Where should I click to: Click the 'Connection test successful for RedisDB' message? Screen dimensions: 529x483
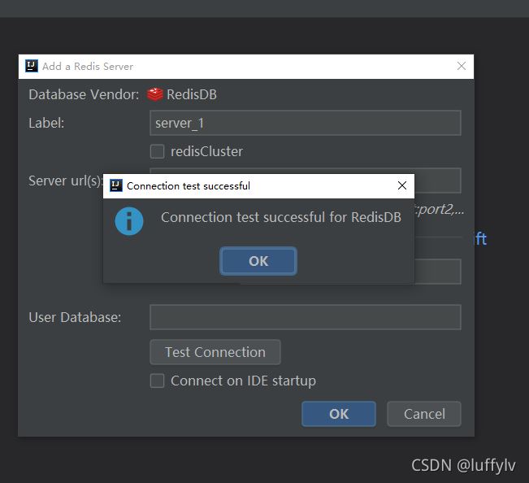pyautogui.click(x=281, y=217)
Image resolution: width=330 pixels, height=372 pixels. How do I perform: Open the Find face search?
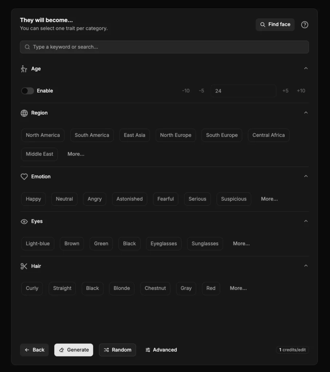point(275,25)
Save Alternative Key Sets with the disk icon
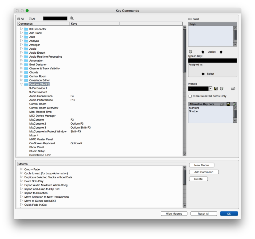 pos(228,104)
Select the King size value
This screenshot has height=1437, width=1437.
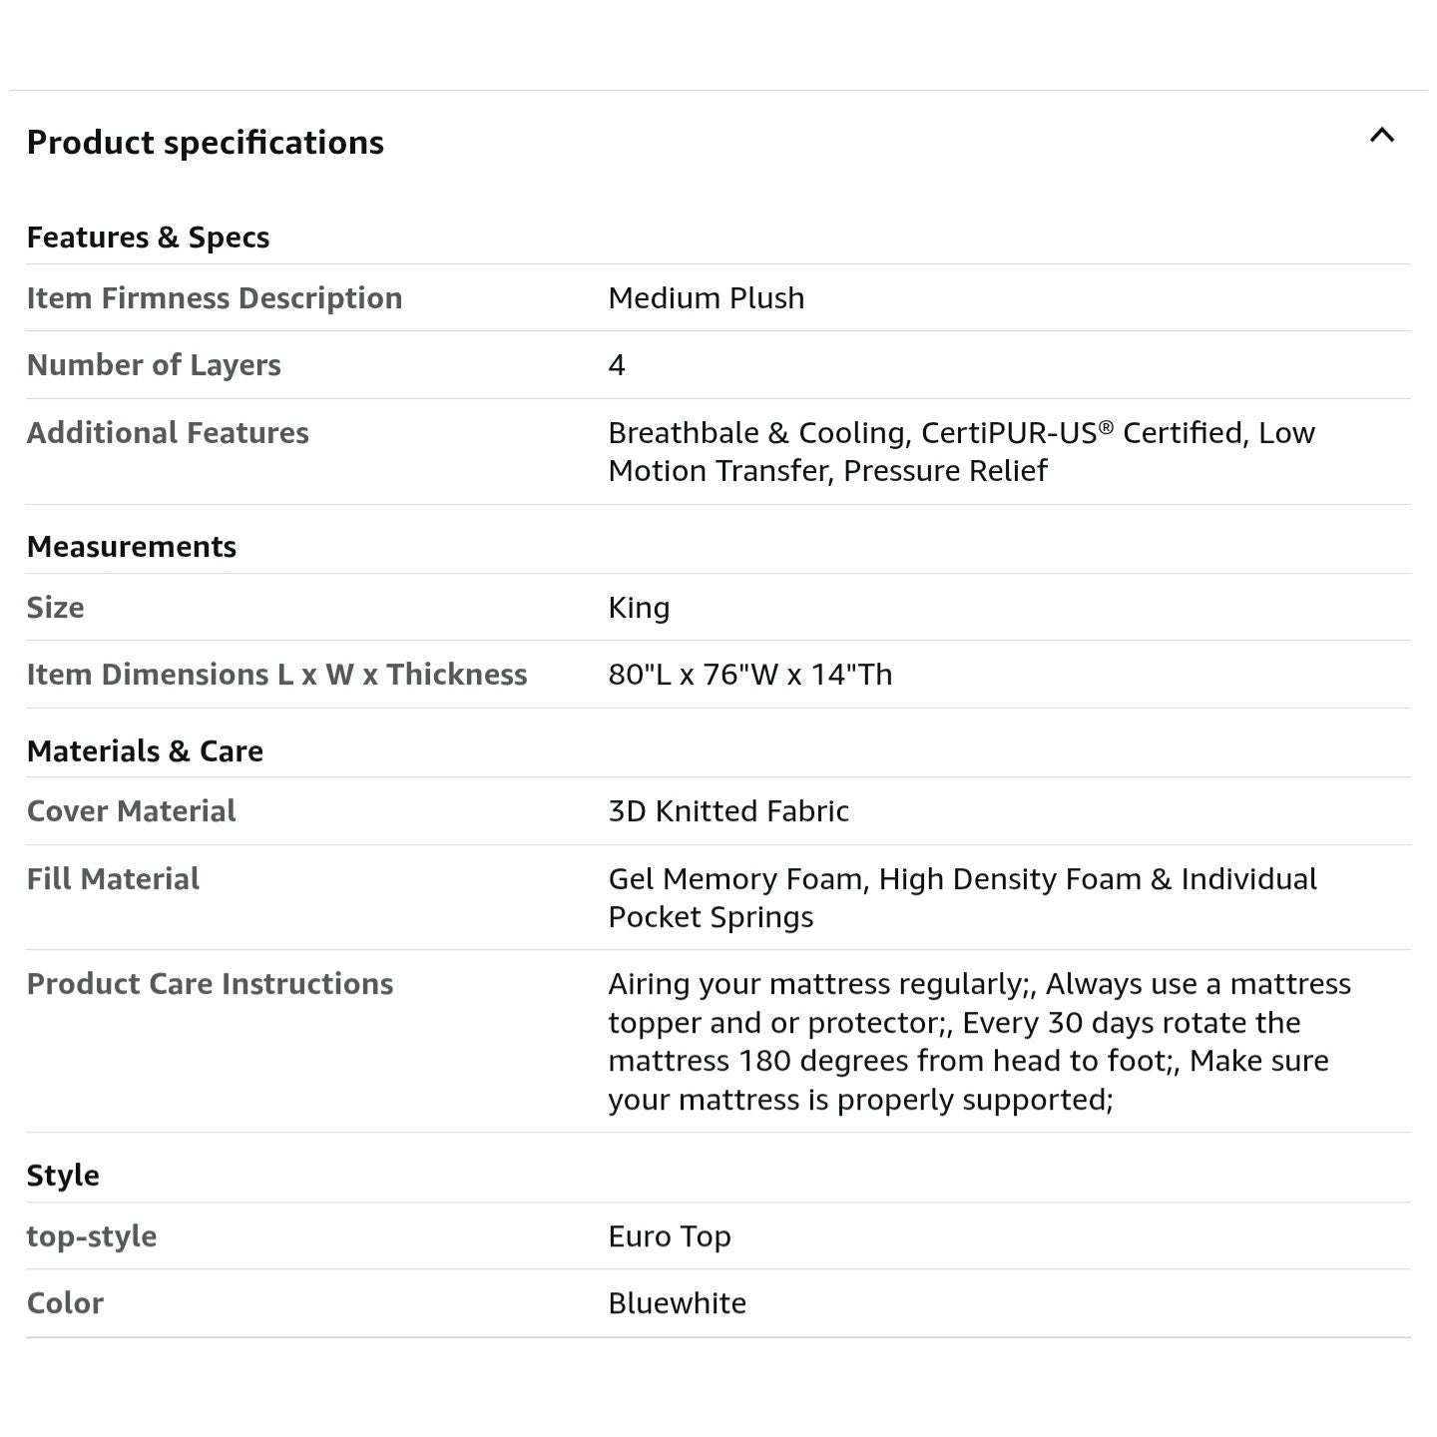[639, 608]
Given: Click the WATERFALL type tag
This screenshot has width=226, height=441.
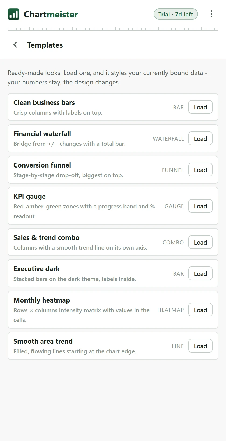Looking at the screenshot, I should point(168,139).
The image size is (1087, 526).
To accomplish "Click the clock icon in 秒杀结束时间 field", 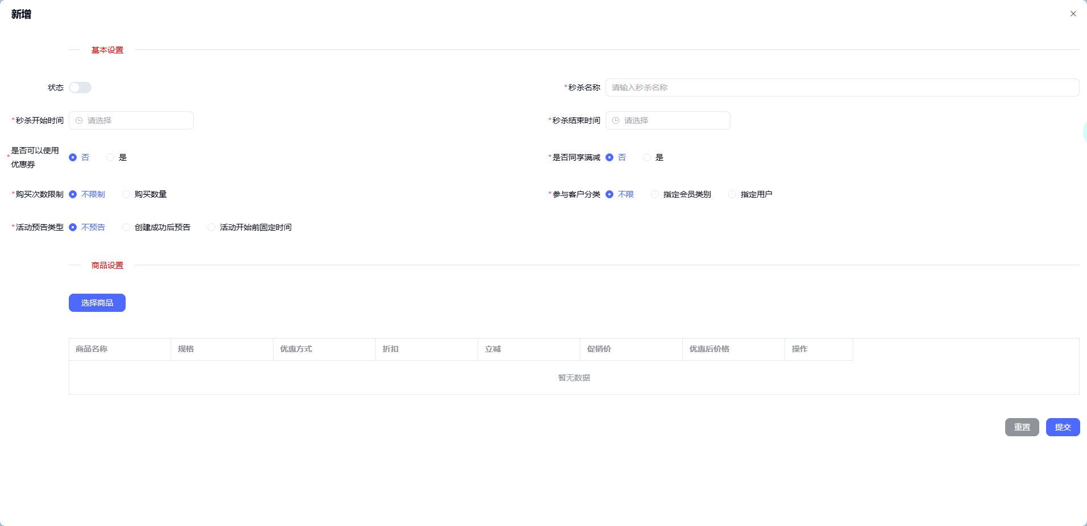I will pyautogui.click(x=616, y=120).
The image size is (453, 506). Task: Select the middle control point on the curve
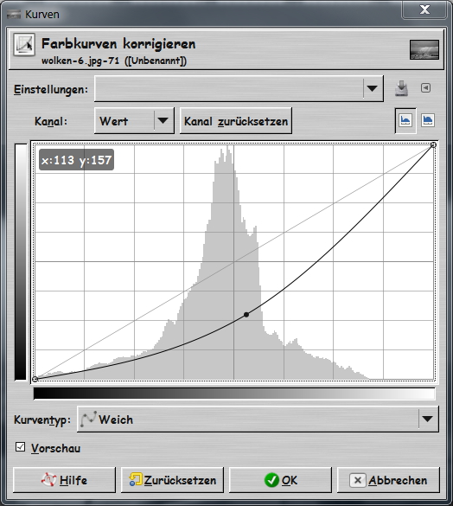click(246, 314)
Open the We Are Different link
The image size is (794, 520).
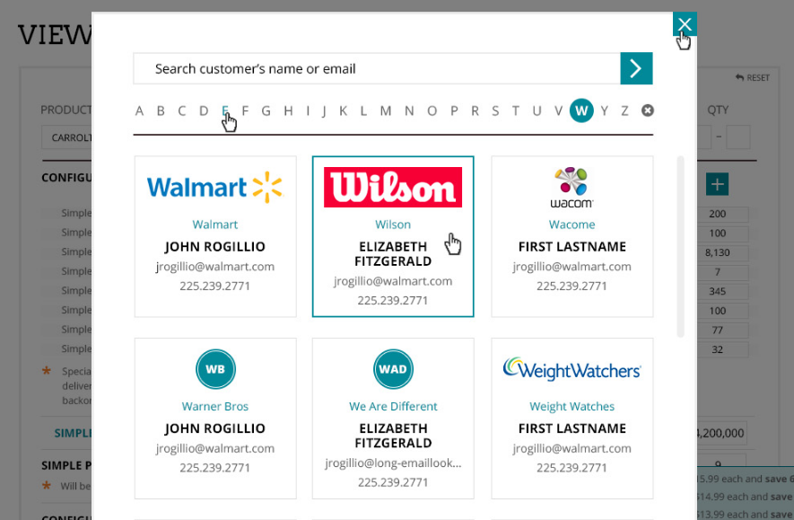(393, 407)
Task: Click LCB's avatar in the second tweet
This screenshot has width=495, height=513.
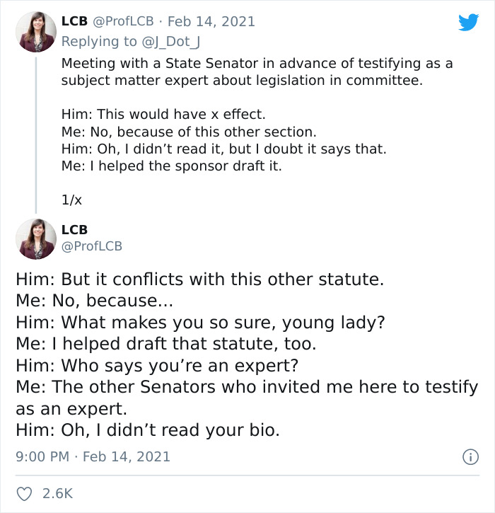Action: 35,238
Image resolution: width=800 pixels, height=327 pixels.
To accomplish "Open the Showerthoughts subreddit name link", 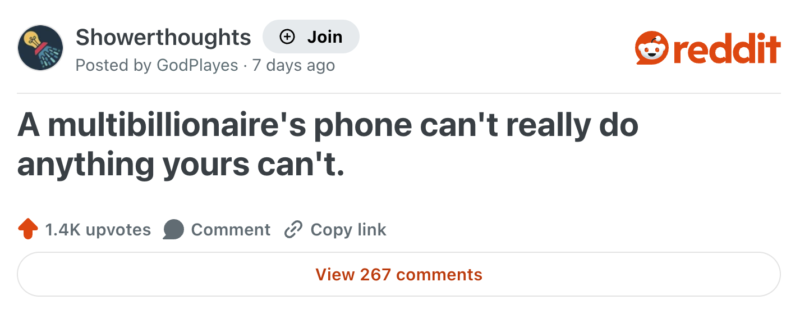I will (163, 37).
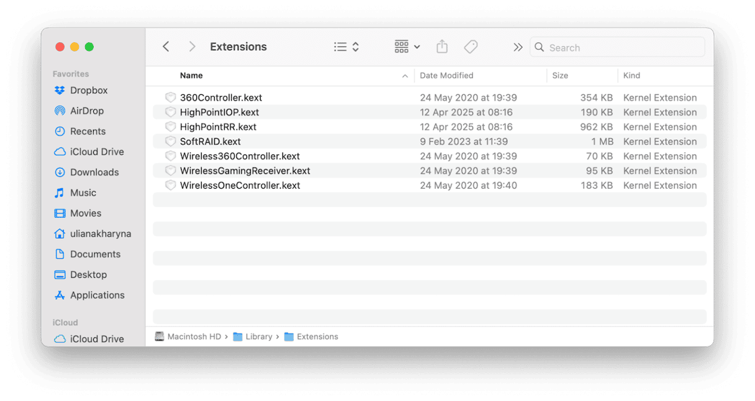Select the Music sidebar item
The width and height of the screenshot is (755, 401).
click(x=83, y=193)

#### [Exercise aim]
Please rewrite the records from the start through the line containing "point(275,25)", swapping "RedisDB" for "PostgreSQL" and keeping everything else as it is. Leave out the pictures.

#### [Finished answer]
Where should I click to: Click the 'Connection test successful for PostgreSQL' message? Screen dimensions: 529x483
pyautogui.click(x=281, y=217)
Image resolution: width=330 pixels, height=372 pixels. How do I perform: Open the Find face search?
point(275,25)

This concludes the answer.